Born: December 9, 1906, New York, U.S.
Died: January 1, 1992, Arlington, Virginia
Grace Murray Hopper was an American navy officer, mathematician and pioneer in data processing, born in New York City and educated at Vassar College and at Yale University. An associate professor of mathematics at Vassar (1931-44), Hopper joined the navy in 1943. She was assigned to Howard Aiken’s computation lab at Harvard University, where she worked as a programmer on the Mark I (1944), the first large-scale U.S. computer and a precursor of electronic computers. Well known for her work in the 1950s and 1960s at the Eckert-Mauchly Computer Corporation, later part of Sperry Rand, Hopper was credited with devising the first compiler (1952), a programme that translates instructions for a computer from English to machine language. She helped develop the Flow-Matic programming language (1957) and the Common Business-Oriented Language (COBOL; 1959-61) for the UNIVAC, the first commercial electronic computer.
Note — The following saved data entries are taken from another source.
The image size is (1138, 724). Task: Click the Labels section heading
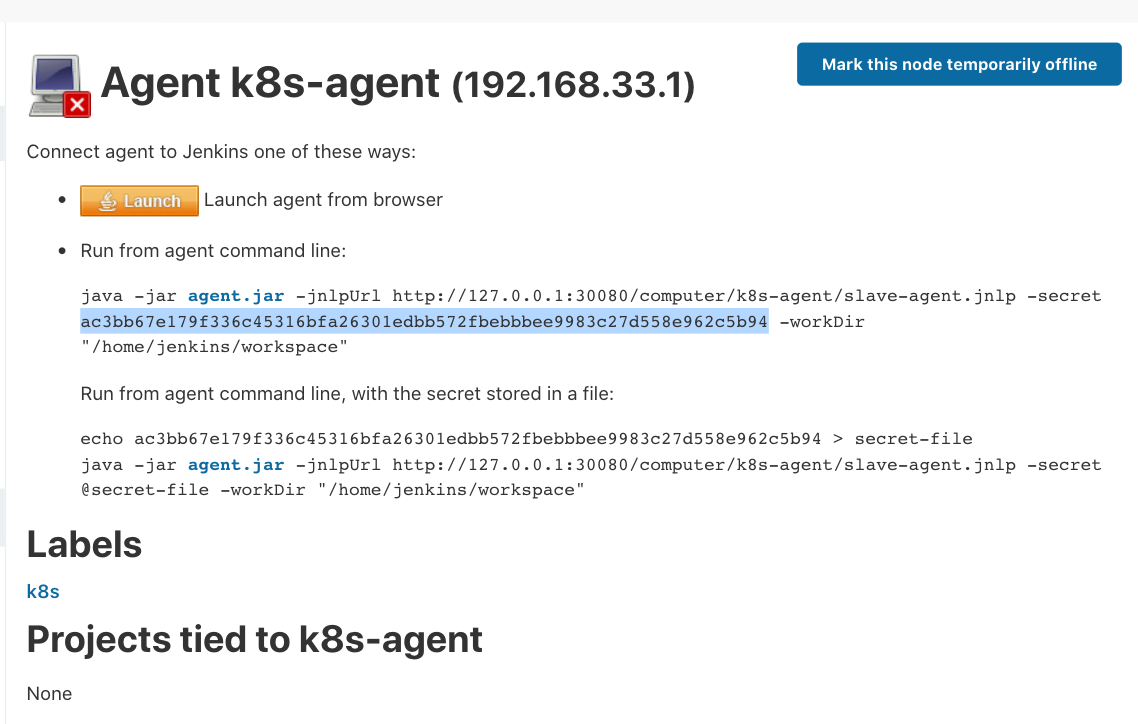[84, 545]
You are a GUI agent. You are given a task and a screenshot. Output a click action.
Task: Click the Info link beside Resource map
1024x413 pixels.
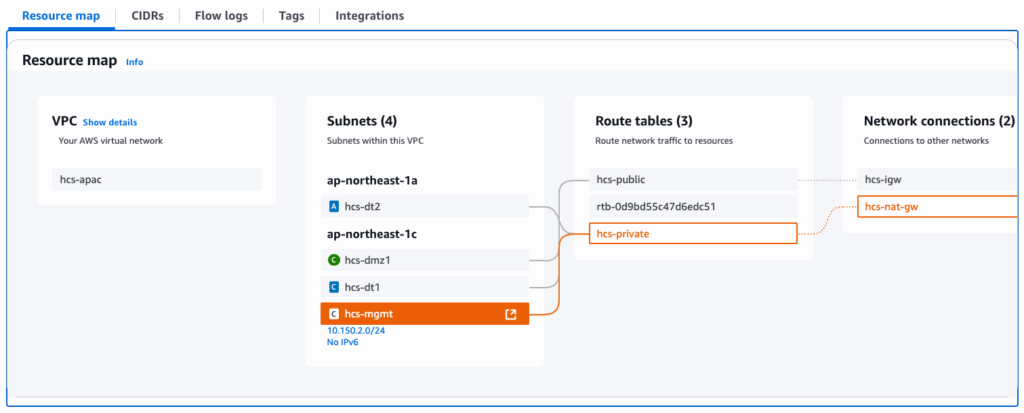[134, 62]
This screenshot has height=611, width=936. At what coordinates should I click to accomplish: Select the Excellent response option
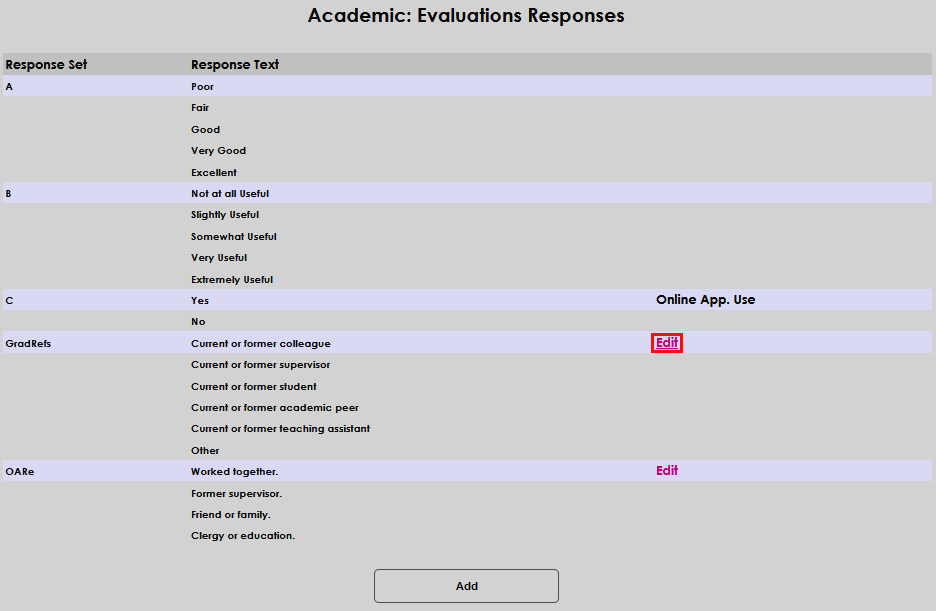pos(212,172)
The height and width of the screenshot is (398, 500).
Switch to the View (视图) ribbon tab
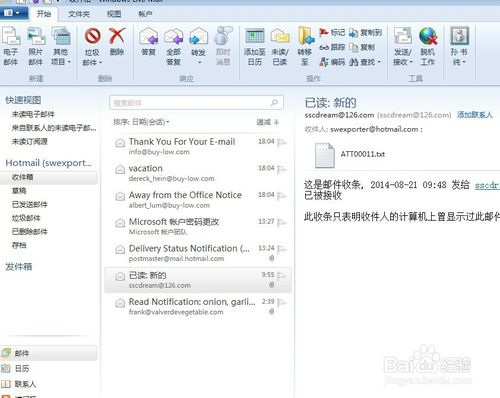pos(114,14)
She worked to attract industry and business interests to computers and to bridge the gulf between management and programmers. Hopper taught and lectured extensively throughout the 1960s. She retired from the U.S. Naval Reserve (1943-66) only to be recalled to oversee the navy’s programme to standardize its computer programme and languages. She was elevated to the rank of captain by a special act of Congress in 1973 and to the rank of rear admiral in 1983. Hopper retired from the navy in 1986 and served as a senior consultant with Digital Equipment Corporation.